NexGenData

Posted on May 28

How to Find Undervalued Properties Using Redfin Data and Price-Per-Square-Foot Analysis

#python #webscraping #tutorial #datascience

Real estate is one of the last industries where gut feel still dominates decision-making.

Investors drive through neighborhoods, remember how they "feel," and make offers based on intuition, a realtor's word, and past deals. Most lose money because they're comparing apples to oranges without realizing it.

But real estate data is completely transparent and quantifiable. Every listing shows square footage, sale price, lot size, age, recent comps. The math to find undervalued properties is straightforward.

The question isn't whether deals exist. It's whether you'll find them before someone else does.

I'll show you how to use price-per-square-foot analysis to systematically identify undervalued properties and how to automate that entire process.

Why Price Per Square Foot Matters

Price per square foot ($/sqft) is the great equalizer in real estate. It lets you compare unlike properties.

A 1,200 sqft house selling for $360,000 looks expensive until you see the neighborhood average is $350/sqft ($420,000 for the same size). Suddenly it's a deal.

A $500,000 house in one area might be overpriced. The same house in another neighborhood might be a steal. Raw price tells you nothing. $/sqft tells you everything.

Here's why it's the metric that matters most:

1. Immediate comparability

New construction vs older homes on same basis
Different lot sizes accounted for automatically
Geographic pricing variance becomes obvious

2. Market normalization

Every neighborhood has an expected $/sqft range
Outliers (overpriced or underpriced) jump out immediately
You can track how the range shifts over time

3. Negotiating leverage

"Your home is 18% below neighborhood average at $285/sqft vs $350/sqft norm"
That's data, not opinion
Backs up your offer logic

4. Predictive power

Properties trading below neighborhood average tend to sell faster or at higher margins
Deviations from comps are temporary—they mean-revert
Mean reversion = profit

The Analysis Framework

Let me walk you through the exact process for identifying deals.

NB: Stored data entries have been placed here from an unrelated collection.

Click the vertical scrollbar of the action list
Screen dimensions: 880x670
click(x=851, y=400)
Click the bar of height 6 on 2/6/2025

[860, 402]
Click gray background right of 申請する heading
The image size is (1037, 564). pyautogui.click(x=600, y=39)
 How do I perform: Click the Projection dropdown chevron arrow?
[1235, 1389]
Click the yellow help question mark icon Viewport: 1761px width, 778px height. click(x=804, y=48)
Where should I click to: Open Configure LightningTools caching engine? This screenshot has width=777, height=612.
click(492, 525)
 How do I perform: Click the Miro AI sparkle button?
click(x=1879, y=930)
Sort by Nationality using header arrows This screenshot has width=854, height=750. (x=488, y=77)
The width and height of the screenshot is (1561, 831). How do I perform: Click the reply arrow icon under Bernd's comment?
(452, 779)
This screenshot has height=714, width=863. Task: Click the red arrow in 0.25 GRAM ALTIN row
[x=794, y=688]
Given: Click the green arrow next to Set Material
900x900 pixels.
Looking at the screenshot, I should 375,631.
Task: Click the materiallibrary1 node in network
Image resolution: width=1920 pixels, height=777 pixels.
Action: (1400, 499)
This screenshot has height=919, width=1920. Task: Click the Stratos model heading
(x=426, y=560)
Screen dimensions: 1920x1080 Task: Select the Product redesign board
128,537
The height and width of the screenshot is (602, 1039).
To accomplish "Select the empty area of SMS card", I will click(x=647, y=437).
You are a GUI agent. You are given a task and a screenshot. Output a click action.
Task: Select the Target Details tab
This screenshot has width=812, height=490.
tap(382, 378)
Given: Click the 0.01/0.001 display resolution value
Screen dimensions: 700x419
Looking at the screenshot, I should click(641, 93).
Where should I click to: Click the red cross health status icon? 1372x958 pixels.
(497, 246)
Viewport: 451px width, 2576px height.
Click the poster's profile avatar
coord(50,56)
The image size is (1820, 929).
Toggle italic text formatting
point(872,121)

Step 1: Define your market
Pick a geographic area: a ZIP code, city, or neighborhood. Get recent sales data (last 6-12 months). You're looking for enough sample size (30+ transactions) to establish a reliable baseline.

Step 2: Calculate neighborhood $/sqft
For each property in your market:

price_per_sqft = sale_price / living_area_sqft

Then calculate the median and standard deviation:

Median $/sqft in the neighborhood
Std dev from median (useful for outlier detection)

Step 3: Identify candidates
Filter properties that are:

Below neighborhood median $/sqft by 10%+
Built in last 20 years (condition is known)
Recent sale within last 3 months (comps are fresh)
Not distressed sales (foreclosures, short sales—different logic)

Step 4: Adjust for quality factors
Raw $/sqft assumes equal quality. Adjust for:

Property condition (professional inspection or listing description)
Lot size premium (land value beyond structures)
Age/renovation status
Special features (pools, garages, views)

Properties with better condition should command higher $/sqft. If a well-kept home is below the neighborhood average $/sqft, that's your target.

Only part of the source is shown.